TEXTO EN ESTUDIO
>>>
Abril y lejanía Evocación de
Carmen Luz Bejarano
Edgardo Rivera Martínez
Allí en los años cincuenta era yo un estudiante de literatura en la Universidad Mayor de San Marcos de Lima. A la euforia de los descubrimientos literarios –obras, autores, corrientes– se sumaba la satisfacción de anudar nuevas amistades, y la aventura de admirar y enamorarse. Hacía muchos años que no retornaba a Lima, desde los tiempos en que pasé parte de mi infancia en la Bajada de los Baños en Barranco, por entonces balneario de la capital. Y se sumaba también el placer de sentarse en las bancas del Patio de Letras, en lo que en tiempos antiguos había sido el Convictorio de San Carlos, y era por entonces local de nuestra primera casa de estudios superiores. Sentarse allí, y contemplar la fuente y las palmeras, conversar de narrativa y de poesía con los compañeros, ver con frecuencia a personajes de nuestro mundo literario e intelectual. En alguno de esos días, no sé ahora de qué año, me mostraron a una muchacha no solo atractiva, sino vivaz, alegre, y de anteojos ligeramente ahumados. Me dijeron que se llamaba Carmen Luz Bejarano, y que escribía versos muy delicados. En algún momento nos presentaron, y probablemente compartimos algunos cursos, pero no lo recuerdo. Pasó así el tiempo, y al principio de los años sesenta, alguien me obsequió Abril y lejanía, esa plaqueta de poesía de las que editaban, en una serie con el nombre de “Cuadernos del Hontanar”, con gusto y con dedicación, nuestro gran poeta Javier Sologuren y Luis Alberto Ratto. El poemario había sido laureado en un certamen organizado por “Cuadernos Trimestrales de Poesía”. Contenía una poesía, breve, delicadamente concentrada, y tan femenina, que me causó gratísima impresión. Compartí por ello, desde el principio, aunque con algunos matices diferentes, el elogioso juicio que le dedica Alberto Escobar en el cortísimo “Al lector” que precede a la materia poética. Cuán bellos y diáfanos, en su mismo misterio, los versos iniciales:
Soy espejo
donde quedó
tu sombra.
<<<
INFORMACIÓN MOSTRADA
>>>
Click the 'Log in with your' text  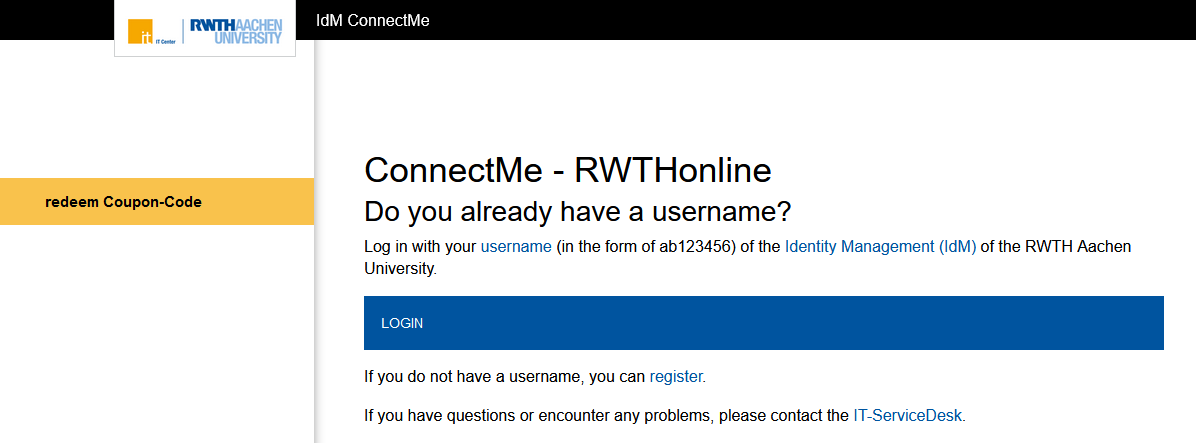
<<<
SOLICITUD DE TRABAJO 1
Resuma de forma más breve el párrafo de la evocación de Carmen Luz Bejarano que comienza con «Allí en los años cincuenta» y conserve sus datos principales.
SOLICITUD DE TRABAJO 2
Enumere todas las personas que se nombran en el párrafo de la evocación de Carmen Luz Bejarano que empieza con «Allí en los años cincuenta».
SOLICITUD DE TRABAJO 3
Prosiga la evocación de Carmen Luz Bejarano desde el punto en que termina.

RESULTADO DE LA TAREA 1
En los años cincuenta, el narrador estudiaba literatura en la Universidad Mayor de San Marcos de Lima. Había vuelto a esa ciudad, donde pasó parte de su infancia en la Bajada de los Baños, en Barranco. Disfrutaba de los descubrimientos literarios, de las nuevas amistades y de las conversaciones en el Patio de Letras, el antiguo Convictorio de San Carlos. Allí le mostraron a Carmen Luz Bejarano, una muchacha vivaz y alegre que escribía versos delicados. Llegaron a presentarlos, pero él no recuerda más detalles. A principios de los sesenta le regalaron Abril y lejanía, una plaqueta de los «Cuadernos del Hontanar» que editaban Javier Sologuren y Luis Alberto Ratto. El poemario había sido premiado en un certamen de «Cuadernos Trimestrales de Poesía». Su poesía breve, concentrada y femenina le causó una gratísima impresión, y compartió, con algunos matices, el elogio que Alberto Escobar le dedica en el «Al lector». Destaca, por último, la belleza de los versos iniciales.

RESULTADO DE LA TAREA 2
- Carmen Luz Bejarano
- Javier Sologuren
- Luis Alberto Ratto
- Alberto Escobar

RESULTADO DE LA TAREA 3
Abril
vibrando
entre
mis manos.
Y el yo poético le pide luego a la tarde:
Devuélveme
el instante
en que no hubo
más palabra
que el silencio,
aquél
en que abril
fue lejanía
y más abril
que ahora.
Pasaron los años, y más tarde fui colega de la autora en la docencia, allí en la misma Facultad de Letras en que habíamos estudiado. Tuve oportunidad de leer y apreciar y deleitarme con otras obras suyas. Ambos pasamos después a la condición de profesores cesantes. Supe el año pasado de su dolorosa enfermedad y de su valentía, y luego su fin. Y ahora, en estas líneas, escritas también en abril, en una Lima que se aleja poco a poco de la luz estival, quiero quedarme en esos versos que he citado. Y reclamar no que la muerte nos devuelva a Carmen Luz, ya que eso es imposible, sino que tengamos siempre en la memoria la melancolía, la luz y el frescor de ese bello, corto e inolvidable libro.